Tab. 2: Famiglie sotto soglia di povertà assoluta, famiglie a reddito zero, incidenza in percentuale delle famiglie in povertà assoluta sul totale, incidenza delle famiglie a reddito zero sulle famiglie sotto soglia di povertà.
Numero componenti famiglie | Famiglie totali | Famiglie in povertà | % Famiglie in povertàsul totale dei nuclei | Famiglie in povertà a reddito 0 | % Famiglie a reddito 0 su quelle in povertà |
1 | 365 | 160 | 44% | 39 | 24% |
2 | 412 | 138 | 33% | 26 | 19% |
3 | 292 | 114 | 39% | 29 | 25% |
4 | 148 | 76 | 51% | 18 | 24% |
5 | 52 | 30 | 58% | 5 | 17% |
6 | 19 | 12 | 63% | 3 | 25% |
7 | 9 | 6 | 67% | 0 | 0 |
Totale | 1297 | 536 | 41% | 120 | 22% |
Famiglie non censite | 198 |
Dall’analisi risulta che il 41% delle famiglie residenti è in condizione di povertà assoluta. Una percentuale circa sei volte maggiore se raffrontata alla media nazionale che è del 7%.
Inoltre se si considera che il 22% delle famiglie in povertà assoluta ha reddito zero la situazione che emerge è particolarmente critica (tabella 2). L’analisi per numero di componenti rivela una crescita proporzionale della povertà all’aumentare dei componenti famigliari, mentre i redditi nulli risultano equamente distribuiti. Fanno eccezione i nuclei monocomponenti, particolarmente critici, in cui vi è una forte incidenza di anziani, con livelli di povertà superiori ai nuclei da 2 e da 3 componenti (grafico 2).
Grafico 1: famiglie povere e a reddito zero in rapporto al totale dei nuclei suddivise per numero di componenti
Merita una rapida considerazione la situazione delle 130 famiglie, per la maggior parte senza titolo, che non rispondono al censimento. Risulta complesso pensare che chi occupi un alloggio pubblico sia provvisto di beni immobili o di un reddito facilmente rintracciabile. Pertanto se ipoteticamente aggiungiamo anche questo gruppo alle famiglie in fascia di povertà si raggiunge la ragguardevole percentuale del 52% di famiglie in condizione critiche. La forte presenza di nuclei a reddito zero, a cui va sommata quella delle famiglie che non presentano dichiarazioni, fa presuppore, oltre a condizioni economiche critiche, una forte incidenza di un’economia informale e di lavoro nero, situazioni, anche queste, messe in crisi dal blocco totale della attività di questi giorni.
Grafico 2: incidenza in percentuale delle famiglie povere e a reddito zero in rapporto al numero dei componenti del nucleo.
Le analisi precedentemente qui svolte sul disagio sociale nei quartieri di case popolari – dati Istat 2011 – la dimensione del reddito familiare medio e questa sulla povertà assoluta, che emergono – dai censimenti Ater – convergono nell’individuare questi quartieri come quelli con le maggiori criticità socio-economiche, una situazione che la crisi determinata dal Covid 19 non può far altro che enfatizzare.

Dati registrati

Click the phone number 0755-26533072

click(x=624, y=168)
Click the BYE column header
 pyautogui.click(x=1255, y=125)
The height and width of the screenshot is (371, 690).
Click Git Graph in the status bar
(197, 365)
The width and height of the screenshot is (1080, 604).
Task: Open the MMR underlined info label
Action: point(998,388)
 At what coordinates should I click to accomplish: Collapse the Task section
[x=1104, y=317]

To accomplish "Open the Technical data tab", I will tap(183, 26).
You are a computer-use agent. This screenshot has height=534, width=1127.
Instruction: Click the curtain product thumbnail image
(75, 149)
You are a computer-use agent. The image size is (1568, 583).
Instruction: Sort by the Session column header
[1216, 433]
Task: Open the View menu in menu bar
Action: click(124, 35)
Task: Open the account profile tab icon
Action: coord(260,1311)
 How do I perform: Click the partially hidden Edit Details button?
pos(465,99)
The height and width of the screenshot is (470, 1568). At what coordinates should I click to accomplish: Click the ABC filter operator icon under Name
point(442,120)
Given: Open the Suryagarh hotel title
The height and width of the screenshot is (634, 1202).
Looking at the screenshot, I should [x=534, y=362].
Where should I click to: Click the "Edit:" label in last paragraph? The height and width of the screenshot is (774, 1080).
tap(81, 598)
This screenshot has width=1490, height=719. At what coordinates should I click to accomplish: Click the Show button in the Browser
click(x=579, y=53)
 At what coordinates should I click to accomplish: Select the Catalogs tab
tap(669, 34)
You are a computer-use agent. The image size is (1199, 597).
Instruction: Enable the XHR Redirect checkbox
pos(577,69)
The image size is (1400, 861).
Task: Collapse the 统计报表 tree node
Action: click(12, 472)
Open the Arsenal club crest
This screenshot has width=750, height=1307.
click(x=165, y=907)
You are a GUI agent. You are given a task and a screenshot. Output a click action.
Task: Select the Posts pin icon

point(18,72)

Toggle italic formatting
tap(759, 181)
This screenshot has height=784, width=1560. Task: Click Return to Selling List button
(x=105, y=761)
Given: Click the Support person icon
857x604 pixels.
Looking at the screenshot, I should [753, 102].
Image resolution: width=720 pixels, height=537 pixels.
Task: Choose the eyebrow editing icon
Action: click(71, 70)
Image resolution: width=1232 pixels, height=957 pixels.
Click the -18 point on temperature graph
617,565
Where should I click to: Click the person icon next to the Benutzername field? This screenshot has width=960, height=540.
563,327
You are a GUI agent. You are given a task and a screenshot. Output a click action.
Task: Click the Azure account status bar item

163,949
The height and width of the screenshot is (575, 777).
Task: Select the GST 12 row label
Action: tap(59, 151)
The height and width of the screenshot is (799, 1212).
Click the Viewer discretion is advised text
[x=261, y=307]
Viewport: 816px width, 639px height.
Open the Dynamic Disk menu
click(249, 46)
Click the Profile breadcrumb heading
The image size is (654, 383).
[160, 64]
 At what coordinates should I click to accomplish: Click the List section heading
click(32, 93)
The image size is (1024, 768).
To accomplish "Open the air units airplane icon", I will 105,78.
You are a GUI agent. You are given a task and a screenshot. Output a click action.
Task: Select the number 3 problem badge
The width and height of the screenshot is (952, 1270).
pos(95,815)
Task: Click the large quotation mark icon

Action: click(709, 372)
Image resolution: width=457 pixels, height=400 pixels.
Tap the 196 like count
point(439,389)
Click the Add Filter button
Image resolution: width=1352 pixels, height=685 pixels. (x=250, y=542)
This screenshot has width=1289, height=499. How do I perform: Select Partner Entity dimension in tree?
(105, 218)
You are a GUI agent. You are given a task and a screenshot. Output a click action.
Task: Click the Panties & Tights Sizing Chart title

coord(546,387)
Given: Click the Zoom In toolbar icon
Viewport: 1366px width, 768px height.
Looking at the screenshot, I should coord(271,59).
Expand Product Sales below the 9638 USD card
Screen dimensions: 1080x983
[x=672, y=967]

→ Attività
• 1. Secondo il testo sulla povertà assoluta, a quanto ammonta la media nazionale delle famiglie in povertà assoluta?
• 2. Ripeti il passo del testo sulla povertà assoluta che comincia con "Tab. 2: Famiglie" e prosegue fino a "soglia di povertà.".
Il materiale proviene da un'altra fonte.

→ Soluzioni degli esercizi
• 1. Al 7%.

• 2.
Tab. 2: Famiglie sotto soglia di povertà assoluta, famiglie a reddito zero, incidenza in percentuale delle famiglie in povertà assoluta sul totale, incidenza delle famiglie a reddito zero sulle famiglie sotto soglia di povertà.